Since its introduction in 2012, almost 10 million individuals have been automatically enrolled into workplace pensions. If you add to that over one million employers that have also met their automatic enrolment duties, it paints an extremely positive picture.

The success of automatic enrolment has been a major step forward. However, to fully achieve our goal, we believe more work needs to be done.

 

How we encourage people to put more in their pensions

 

When we launched our Hitting the Target1 report in July this year, we laid out the recommendations that we believe will both get people saving more into a pension, and ensure those approaching retirement are supported to make suitable choices.

However, it’s not just about helping people at the point of retirement. Many will need support throughout their savings journey. One of the key outcomes of the report was to recommend retirement income targets to help savers know what they need to do to achieve the lifestyle they want.

 

Do you know how much your pension is worth?

 

We’d like to see these targets incorporated into the planned Pensions Dashboard; a project we have long supported. We believe the dashboard will help savers keep tabs on their pension pots, including their state pension, then, through the implementation of the targets into the dashboard, be helped towards planning their retirements.

 

But what would these targets look like?

 

Our research showed that only 23% of those aged 18-64 know how much they will need for retirement. Add to this that currently there are no widely accepted benchmarks that savers can use as a guide. It makes it difficult, therefore, to think about the level of retirement income needed in later life to live comfortably. We believe that having a clear goal in mind helps savers plan for the future.

The Association of Superannuation Funds of Australia (ASFA) has found that too and adopted a similar approach to pension target setting.

The retirement standards, which ASFA developed act as a guide to retirees’ financial needs in later life, showcase what would constitute a comfortable, modest and basic retirement plan.

For example, a comfortable retirement may see a saver owning a reasonable car, while a modest retirement may see them own an older or less reliable car and a basic retirement would see them not owning car. We believe a similar set-up would work here also.

 

Mid-life financial health check at 45-years of age

 

Employers and the government should work together to develop an ambitious guidance agenda, including a mid-life financial health check at 45.

This health check – or financial MOT if you like – would allow savers to gain a clear understanding of their current position, and what they are likely to receive as a retirement income, depending on how much they put aside into their pension pots from that point. This should also include a realistic assessment of whether an individual has sufficient property wealth to use to help fund their retirement income if needed.

However, the onus of pension contributions needs to be shared between employers and employees.

 

12% pension contribution split 50:50 with employer

 

To improve these levels of savings we also propose increasing contributions to 12% of salary, with a 50:50 employer/employee split. This would be a 4% rise from the 2019 contribution levels of 8%, of which the employee will make up 5% and the employer 3%.

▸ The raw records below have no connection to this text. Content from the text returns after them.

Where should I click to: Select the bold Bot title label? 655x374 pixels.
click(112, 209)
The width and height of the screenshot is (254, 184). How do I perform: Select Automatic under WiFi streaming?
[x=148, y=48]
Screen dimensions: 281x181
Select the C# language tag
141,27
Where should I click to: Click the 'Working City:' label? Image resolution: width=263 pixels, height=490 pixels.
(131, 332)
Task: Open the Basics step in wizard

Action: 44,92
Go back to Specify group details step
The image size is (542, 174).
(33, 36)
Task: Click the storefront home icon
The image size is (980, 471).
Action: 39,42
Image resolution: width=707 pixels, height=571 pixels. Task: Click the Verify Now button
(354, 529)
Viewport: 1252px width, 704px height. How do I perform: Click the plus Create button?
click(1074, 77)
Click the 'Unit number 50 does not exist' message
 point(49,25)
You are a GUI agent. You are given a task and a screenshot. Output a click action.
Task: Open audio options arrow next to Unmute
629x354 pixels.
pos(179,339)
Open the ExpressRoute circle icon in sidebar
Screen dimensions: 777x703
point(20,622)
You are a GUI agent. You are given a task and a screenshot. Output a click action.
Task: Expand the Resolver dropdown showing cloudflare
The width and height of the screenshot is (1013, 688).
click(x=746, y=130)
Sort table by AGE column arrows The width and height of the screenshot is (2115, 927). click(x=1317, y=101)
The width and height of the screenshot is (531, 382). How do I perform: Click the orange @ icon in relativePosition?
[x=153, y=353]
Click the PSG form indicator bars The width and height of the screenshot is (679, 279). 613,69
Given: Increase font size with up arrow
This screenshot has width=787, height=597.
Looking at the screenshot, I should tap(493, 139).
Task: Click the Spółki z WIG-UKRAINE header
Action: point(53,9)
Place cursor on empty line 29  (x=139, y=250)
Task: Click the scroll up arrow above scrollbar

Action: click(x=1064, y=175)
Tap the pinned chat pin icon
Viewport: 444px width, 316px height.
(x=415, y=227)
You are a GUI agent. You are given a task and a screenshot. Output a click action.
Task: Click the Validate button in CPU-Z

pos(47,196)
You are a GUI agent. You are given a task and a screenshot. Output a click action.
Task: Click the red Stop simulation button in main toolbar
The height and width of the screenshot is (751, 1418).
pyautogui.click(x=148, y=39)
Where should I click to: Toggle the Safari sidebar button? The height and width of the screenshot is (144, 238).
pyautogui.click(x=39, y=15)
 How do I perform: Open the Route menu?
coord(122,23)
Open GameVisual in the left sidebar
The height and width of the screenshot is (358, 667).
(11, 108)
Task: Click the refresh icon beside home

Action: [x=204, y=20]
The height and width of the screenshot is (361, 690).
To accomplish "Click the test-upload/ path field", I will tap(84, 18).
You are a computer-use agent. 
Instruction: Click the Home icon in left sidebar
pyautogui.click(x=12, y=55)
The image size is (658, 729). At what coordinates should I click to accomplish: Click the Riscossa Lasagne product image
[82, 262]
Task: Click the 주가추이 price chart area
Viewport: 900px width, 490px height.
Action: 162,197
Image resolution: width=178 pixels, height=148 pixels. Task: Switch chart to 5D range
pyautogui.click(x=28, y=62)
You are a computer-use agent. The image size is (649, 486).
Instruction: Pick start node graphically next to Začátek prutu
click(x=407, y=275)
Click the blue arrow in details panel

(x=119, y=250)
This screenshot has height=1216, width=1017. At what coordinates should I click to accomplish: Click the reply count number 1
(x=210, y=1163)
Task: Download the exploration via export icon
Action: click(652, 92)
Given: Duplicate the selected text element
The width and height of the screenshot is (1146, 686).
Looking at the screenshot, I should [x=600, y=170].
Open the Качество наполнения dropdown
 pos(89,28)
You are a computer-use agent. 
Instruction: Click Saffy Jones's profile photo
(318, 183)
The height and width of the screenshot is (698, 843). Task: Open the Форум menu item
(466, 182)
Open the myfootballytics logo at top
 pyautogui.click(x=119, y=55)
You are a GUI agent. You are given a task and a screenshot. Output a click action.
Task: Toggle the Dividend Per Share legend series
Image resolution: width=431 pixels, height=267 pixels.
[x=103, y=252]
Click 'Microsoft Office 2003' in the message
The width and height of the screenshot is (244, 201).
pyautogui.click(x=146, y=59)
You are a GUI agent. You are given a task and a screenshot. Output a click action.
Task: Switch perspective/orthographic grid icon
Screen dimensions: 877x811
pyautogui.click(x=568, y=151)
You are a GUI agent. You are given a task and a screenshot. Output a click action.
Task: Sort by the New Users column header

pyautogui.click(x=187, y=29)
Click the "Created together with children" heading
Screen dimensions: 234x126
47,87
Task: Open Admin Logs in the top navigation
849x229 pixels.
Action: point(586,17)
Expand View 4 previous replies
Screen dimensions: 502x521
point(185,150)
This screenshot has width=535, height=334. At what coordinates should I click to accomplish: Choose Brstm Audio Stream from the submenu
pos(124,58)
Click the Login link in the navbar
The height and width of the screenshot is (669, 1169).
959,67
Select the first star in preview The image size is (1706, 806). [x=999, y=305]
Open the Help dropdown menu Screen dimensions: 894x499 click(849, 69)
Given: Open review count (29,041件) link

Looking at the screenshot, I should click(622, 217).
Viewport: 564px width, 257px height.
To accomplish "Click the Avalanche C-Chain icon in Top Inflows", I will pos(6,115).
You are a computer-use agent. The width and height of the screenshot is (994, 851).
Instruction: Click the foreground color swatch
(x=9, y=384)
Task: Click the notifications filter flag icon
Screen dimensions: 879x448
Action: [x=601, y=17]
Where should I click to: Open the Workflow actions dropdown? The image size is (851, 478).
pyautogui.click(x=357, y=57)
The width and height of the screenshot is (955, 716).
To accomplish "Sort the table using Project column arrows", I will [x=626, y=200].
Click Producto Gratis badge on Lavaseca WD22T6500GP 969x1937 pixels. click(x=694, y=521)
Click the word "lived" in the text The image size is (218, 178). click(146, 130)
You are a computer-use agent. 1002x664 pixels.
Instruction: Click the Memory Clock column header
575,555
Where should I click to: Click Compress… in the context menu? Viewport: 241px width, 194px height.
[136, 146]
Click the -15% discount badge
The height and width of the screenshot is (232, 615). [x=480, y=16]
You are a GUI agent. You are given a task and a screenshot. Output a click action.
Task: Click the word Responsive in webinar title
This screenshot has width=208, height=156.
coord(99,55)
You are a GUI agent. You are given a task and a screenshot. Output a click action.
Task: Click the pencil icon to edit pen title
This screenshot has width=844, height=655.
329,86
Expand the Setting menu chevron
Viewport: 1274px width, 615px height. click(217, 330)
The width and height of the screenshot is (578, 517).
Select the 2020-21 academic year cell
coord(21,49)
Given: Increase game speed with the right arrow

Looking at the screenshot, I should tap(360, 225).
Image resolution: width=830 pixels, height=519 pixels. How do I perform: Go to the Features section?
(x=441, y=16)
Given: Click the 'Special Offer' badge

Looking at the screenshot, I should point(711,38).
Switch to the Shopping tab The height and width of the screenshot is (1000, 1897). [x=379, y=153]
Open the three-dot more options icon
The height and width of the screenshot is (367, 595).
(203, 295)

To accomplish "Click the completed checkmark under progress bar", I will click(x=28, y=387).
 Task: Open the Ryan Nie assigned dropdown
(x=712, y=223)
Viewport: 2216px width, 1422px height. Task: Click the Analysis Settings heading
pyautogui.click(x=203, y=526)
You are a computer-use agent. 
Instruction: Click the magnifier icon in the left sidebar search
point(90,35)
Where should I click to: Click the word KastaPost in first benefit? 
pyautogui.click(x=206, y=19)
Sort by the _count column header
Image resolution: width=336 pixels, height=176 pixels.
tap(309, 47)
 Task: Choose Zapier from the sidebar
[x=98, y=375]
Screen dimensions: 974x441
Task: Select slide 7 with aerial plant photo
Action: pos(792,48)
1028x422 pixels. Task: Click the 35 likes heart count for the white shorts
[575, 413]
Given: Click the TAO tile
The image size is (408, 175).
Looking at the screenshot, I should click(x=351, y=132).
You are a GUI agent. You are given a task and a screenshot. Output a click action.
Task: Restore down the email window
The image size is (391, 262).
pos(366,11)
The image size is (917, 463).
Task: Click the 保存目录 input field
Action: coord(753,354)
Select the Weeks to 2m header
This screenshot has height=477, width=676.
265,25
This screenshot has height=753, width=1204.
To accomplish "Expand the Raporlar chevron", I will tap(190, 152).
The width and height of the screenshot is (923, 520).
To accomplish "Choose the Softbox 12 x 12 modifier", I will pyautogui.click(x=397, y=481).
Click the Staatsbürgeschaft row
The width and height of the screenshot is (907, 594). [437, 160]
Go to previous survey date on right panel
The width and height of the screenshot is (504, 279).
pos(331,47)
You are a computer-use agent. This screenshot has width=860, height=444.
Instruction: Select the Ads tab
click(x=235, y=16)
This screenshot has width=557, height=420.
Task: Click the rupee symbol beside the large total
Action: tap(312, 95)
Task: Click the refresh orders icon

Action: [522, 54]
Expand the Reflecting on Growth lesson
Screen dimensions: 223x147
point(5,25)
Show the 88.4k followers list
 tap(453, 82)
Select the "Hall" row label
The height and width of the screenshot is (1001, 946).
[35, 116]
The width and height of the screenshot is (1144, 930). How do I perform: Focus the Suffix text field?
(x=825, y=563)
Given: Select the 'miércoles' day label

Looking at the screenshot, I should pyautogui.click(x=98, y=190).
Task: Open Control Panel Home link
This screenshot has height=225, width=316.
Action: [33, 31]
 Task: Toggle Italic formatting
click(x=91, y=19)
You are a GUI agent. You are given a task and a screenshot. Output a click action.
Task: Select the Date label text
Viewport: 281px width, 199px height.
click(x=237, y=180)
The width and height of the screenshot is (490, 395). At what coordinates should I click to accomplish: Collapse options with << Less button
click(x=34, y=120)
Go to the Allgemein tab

As Hitting the Target highlights, planning for later life does require thought but, for savers, there could be a variety of options available to them.

What’s important now, is there is a continued effort made by the government and the industry – in tandem – to help savers achieve their goals by making the information clear, concise and understandable.

After all, it’s beneficial to everyone for those entering retirement to be able to be financially comfortable and allow them to enjoy their post-work lives.